Assignment - In the entries below, begin at the line that has "You are a computer-use", stop after the line that has "You are a GUI", and output those lines exactly with no pictures.

Start of Supplied entries

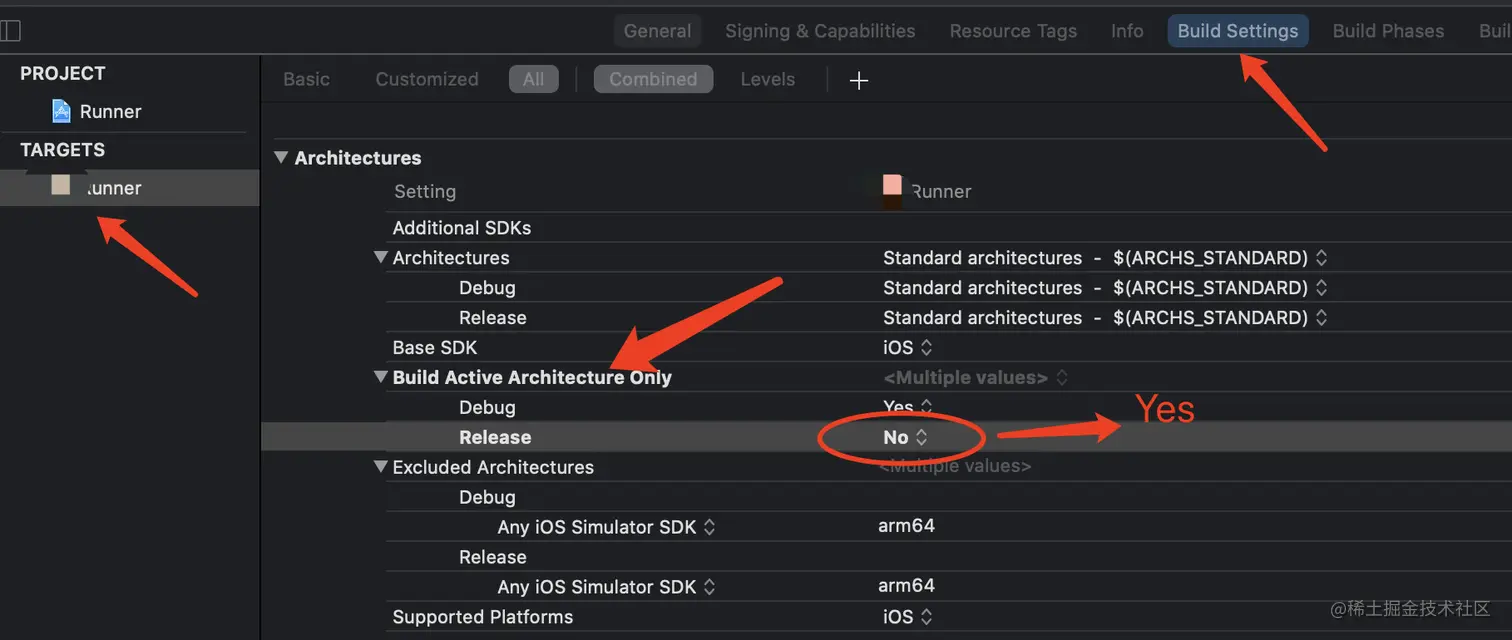Collapse the Build Active Architecture Only row
Image resolution: width=1512 pixels, height=640 pixels.
(380, 377)
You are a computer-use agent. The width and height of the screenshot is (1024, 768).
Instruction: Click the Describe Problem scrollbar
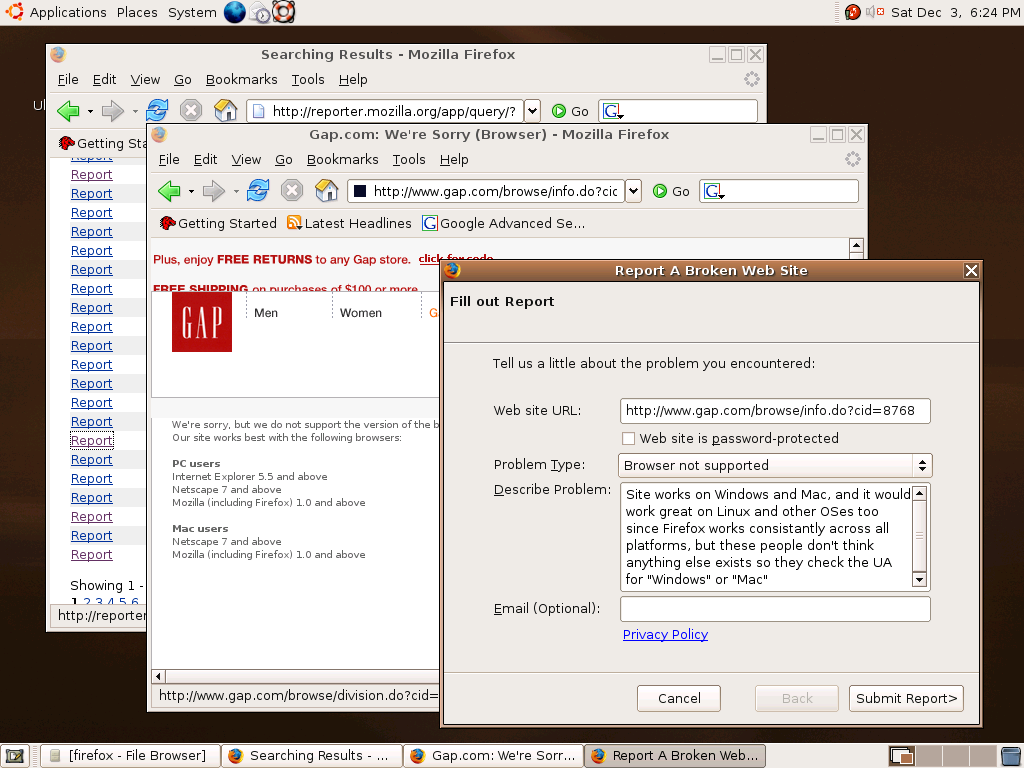(920, 535)
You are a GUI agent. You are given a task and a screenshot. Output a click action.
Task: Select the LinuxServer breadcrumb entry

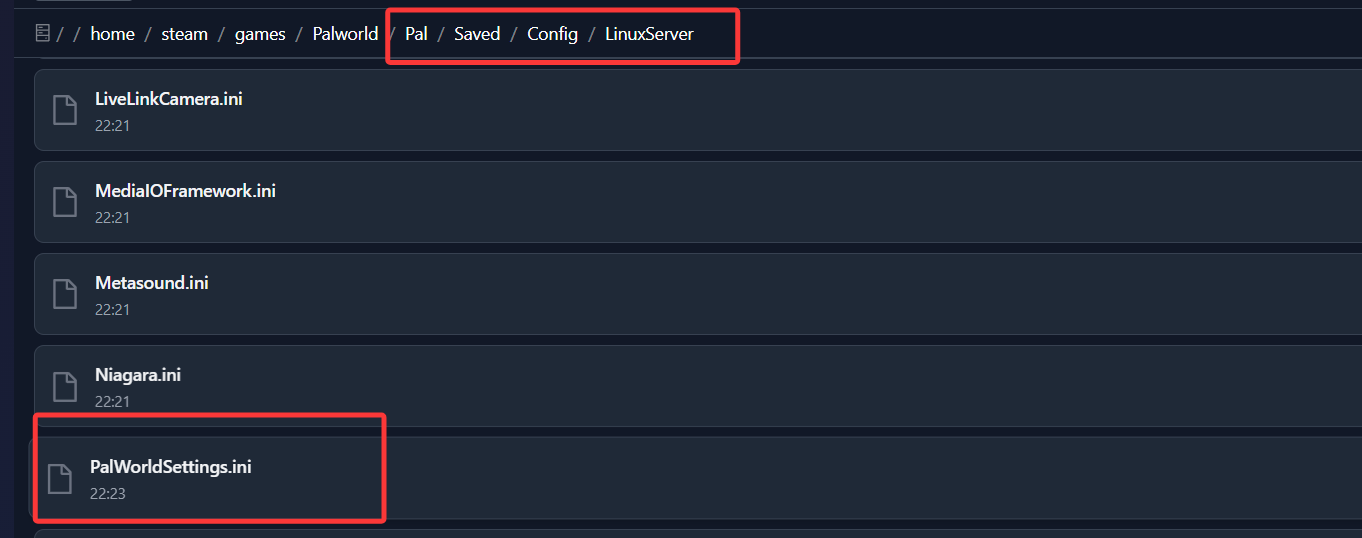(x=649, y=34)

End of Supplied entries

Solution for this exercise -
You are a computer-use agent. The width and height of the screenshot is (1024, 768).
Instruction: Click the Describe Problem scrollbar
(920, 535)
You are a GUI agent. You are given a task and a screenshot. Output a click action.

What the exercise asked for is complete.